O promotor de Justiça Dilton Deps Tallon Netto considerou em seu despacho que a publicação de uma determinada revista trazia fotos do prefeito, “mas sempre relacionadas a eventos referentes à cidade de Vitória como, por exemplo, seu aniversário de 468 anos”.
“Além disso, a revista contém notícias não só do
prefeito Luciano Rezende, mas também de outros agentes políticos, como o secretário estadual de Turismo, o governador do Estado, o ex-governador e seu vice, relacionadas a eventos ocorridos no Estado, não havendo como se depreender que a mesma é utilizada para promover o prefeito”, escreveu o promotor.

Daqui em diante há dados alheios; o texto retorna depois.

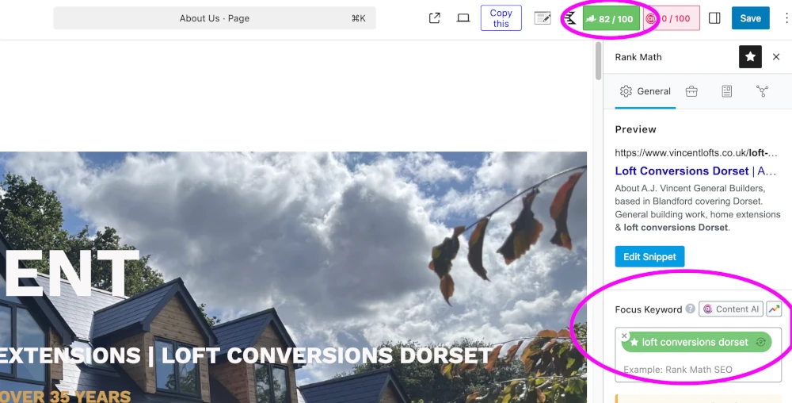Viewport: 792px width, 403px height.
Task: Toggle the settings sidebar panel icon
Action: coord(714,18)
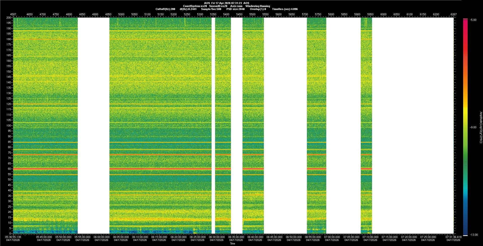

Dilton Deps afirmou também que o termo “Vitoríssima” não foi utilizado pela prefeitura em publicidades institucionais. “Quanto ao termo ‘Vitória, cidade inteligente’, o mesmo se dá em razão de ‘cidade inteligente’ ser uma diretriz estratégica da prefeitura, instituída pelo Plano Plurianual 2018-2021, bem como ter Vitória se destacado como sendo modelo de ‘cidade inteligente’”.
Diante dessas constatações, o promotor decidiu pelo arquivamento do inquérito: “Não se verifica, desse modo, violação ao princípio da impessoalidade, nem a demonstração de autopromoção do chefe do Poder executivo”, concluiu Dilton Deps, que enviou o processo para o Conselho Superior do Ministério Público “para o reexame necessário desta promoção de arquivamento”.